Madame la Première Ministre,
Je vous écris depuis mes vacances à Bozel (Savoie) où j’observe un drôle de phénomène depuis mon arrivée il y a quelques jours : régulièrement, parfois plusieurs fois par jour, un avion de chasse survole la vallée de Bozel, faisant un boucan d’enfer pendant une demi-heure environ.
A 40 ans, je connaissais le passage rapide et bref d’un avion de chasse, mais je n’avais jamais vu le numéro auquel j’assiste cette fois : va-et-vient, piqués, rotations, tonneaux, cabrioles en tous genres, tout cela en solo, le ou la pilote semblant mimer Tom Cruise dans Top Gun.
Ne comprenant pas le sens de ce spectacle à l’air martial, j’ai mené une petite recherche sur internet. Quelle ne fut pas ma surprise d’apprendre que la Savoie était un territoire élu pour faire son baptême aérien pour la modique somme de 2800 euros la demi-heure de vol.
Bien évidemment, je ne peux croire un tel canular, et j’en déduis naturellement que des complotistes mal intentionnés font circuler des fakes news, des fausses pages publicitaires et des vidéos truquées sur le web pour nous faire croire que des ultra-riches nous emmerdent jusqu’à nos vacances à la montagne en nous assourdissant avec leur jouissance.
Mon fils de 10 ans, extrêmement bien sensibilisé par les soins de l’éducation nationale à l’importance de l’enjeu écologico-climatique, en a ri à gorge déployée pendant un bon quart d’heure.

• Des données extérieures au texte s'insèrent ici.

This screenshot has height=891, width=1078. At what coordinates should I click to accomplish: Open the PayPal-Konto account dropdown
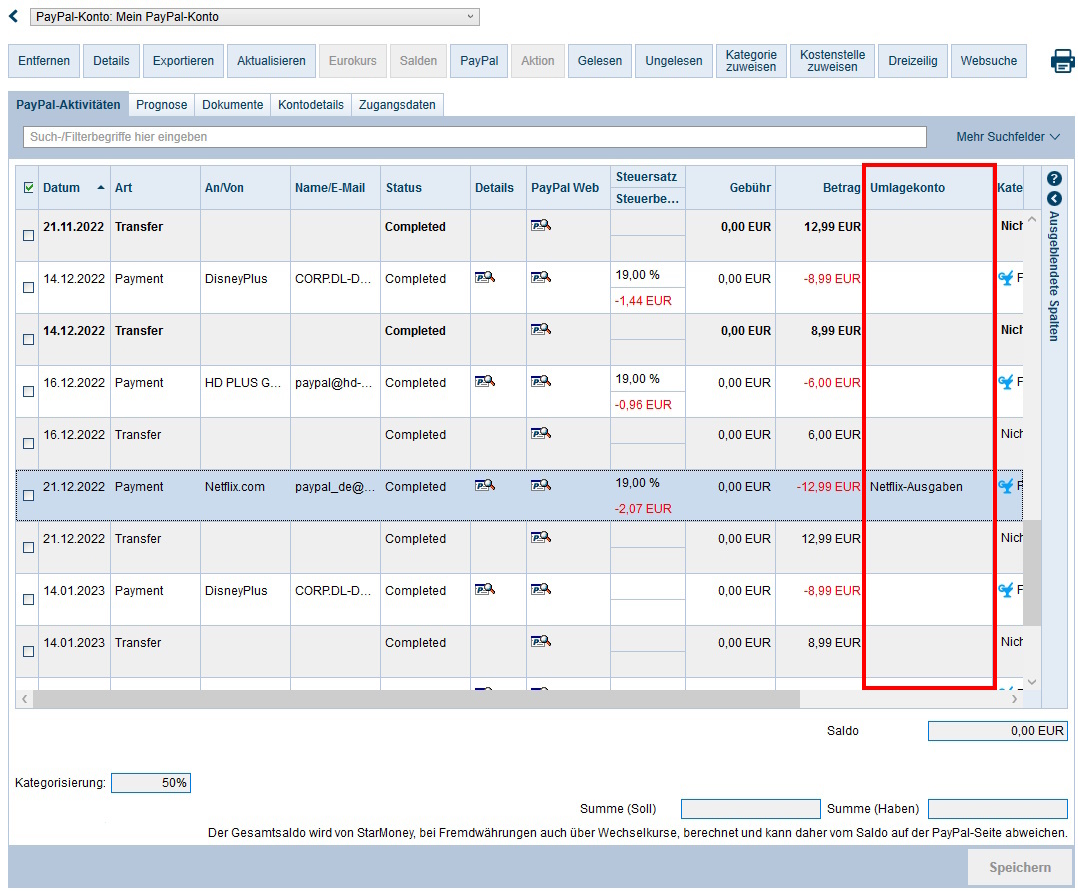[x=255, y=17]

Car bien sûr – et je ne doute pas un seul instant que vos services soient en mesure de me le confirmer – à l’heure où la France brûle (ici même à Bozel d’ailleurs) dans des proportions tout à fait inédites de par le réchauffement climatique, quand les glaciers diminuent années après années de manière tragique et que les roches s’écroulent faute de permafrost pour les tenir soudées (cf la fermeture actuelle du refuge du Goûter à St-Gervais pour cause d’éboulements), alors que l’Etat culpabilise à chaque instant l’ensemble de la population sur sa consommation d’énergie ainsi que sur son bilan carbone, il serait parfaitement incompréhensible que les ultra riches, eux, puissent claquer un « pognon de dingue » dans une activité de pur loisir qui polluerait délibérément non seulement l’air (400 litres de kérosène la demi-heure de vol sur un Albatros L-39) précisément au-dessus de ce qui reste de glaciers, mais aussi la paix sonore que les classes moyennes sont venues chercher à la montagne.

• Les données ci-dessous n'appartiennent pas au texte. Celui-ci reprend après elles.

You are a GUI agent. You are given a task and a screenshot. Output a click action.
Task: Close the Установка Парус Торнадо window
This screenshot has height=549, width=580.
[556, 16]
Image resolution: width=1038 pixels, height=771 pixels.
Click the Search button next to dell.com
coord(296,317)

Aussi, alors que la guerre tonne à la porte de l’Europe depuis maintenant plusieurs mois, ayant fait jusqu’ici plusieurs dizaines de milliers de morts, il serait particulièrement inconvenant que des pilotes professionnels mettent leur talent non seulement au service de la jouissance démesurée de quelques un.e.s, mais également au service d’une activité lucrative dont on se demande bien à qui elle profite exactement.

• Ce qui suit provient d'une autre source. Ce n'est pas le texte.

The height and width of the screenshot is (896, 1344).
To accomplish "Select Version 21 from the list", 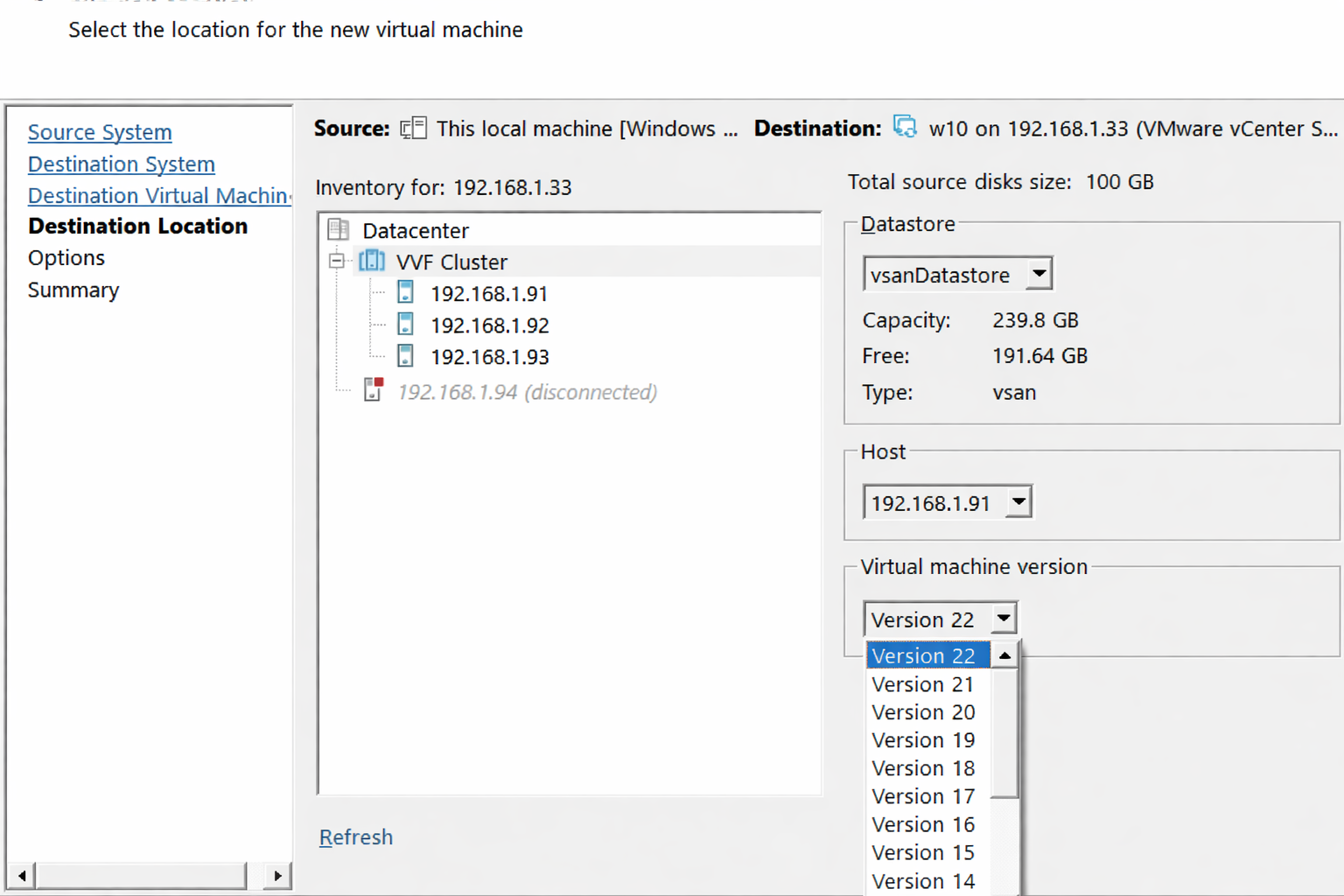I will click(x=922, y=684).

Enfin, vous savez bien que malgré les gigantesques progrès que le génie humain a permis dans l’époque bénie de science dans laquelle nous baignons, qu’un avion de chasse peut encore se crasher, par exemple à cause d’un oiseau étourdi se faisant aspirer par un turboréacteur, ce qui est arrivé en France en 2013 par exemple (l’article ne le précise pas, mais nous pouvons faire l’hypothèse que l’oiseau est mort). Par conséquent, il serait extrêmement choquant que l’Etat fasse prendre un tel risque à la population en autorisant des activités de voltige dans des avions de guerre au-dessus de sa tête pour, répétons-le encore une fois encore, la jouissance individuelle de super-privilégiés. Peut-on imaginer, en France, en 2022, un Albatros L-39 dans lequel un ultra-riche s’envoie en l’air se cracher au beau milieu d’un village « gaulois » ? Bien sûr que non, c’est inimaginable.
C’est pourquoi, chère Madame, à la réserve près que vous puissiez avoir des informations contradictoires à m’apporter, vous pouvez, à mon avis, être certaine du caractère fallacieux de ces informations truculentes qui circulent sur le web, oublier votre inquiétude et dormir tranquille.
Très attentif à votre éventuel retour, je vous prie d’agréer mes respectueuses salutations.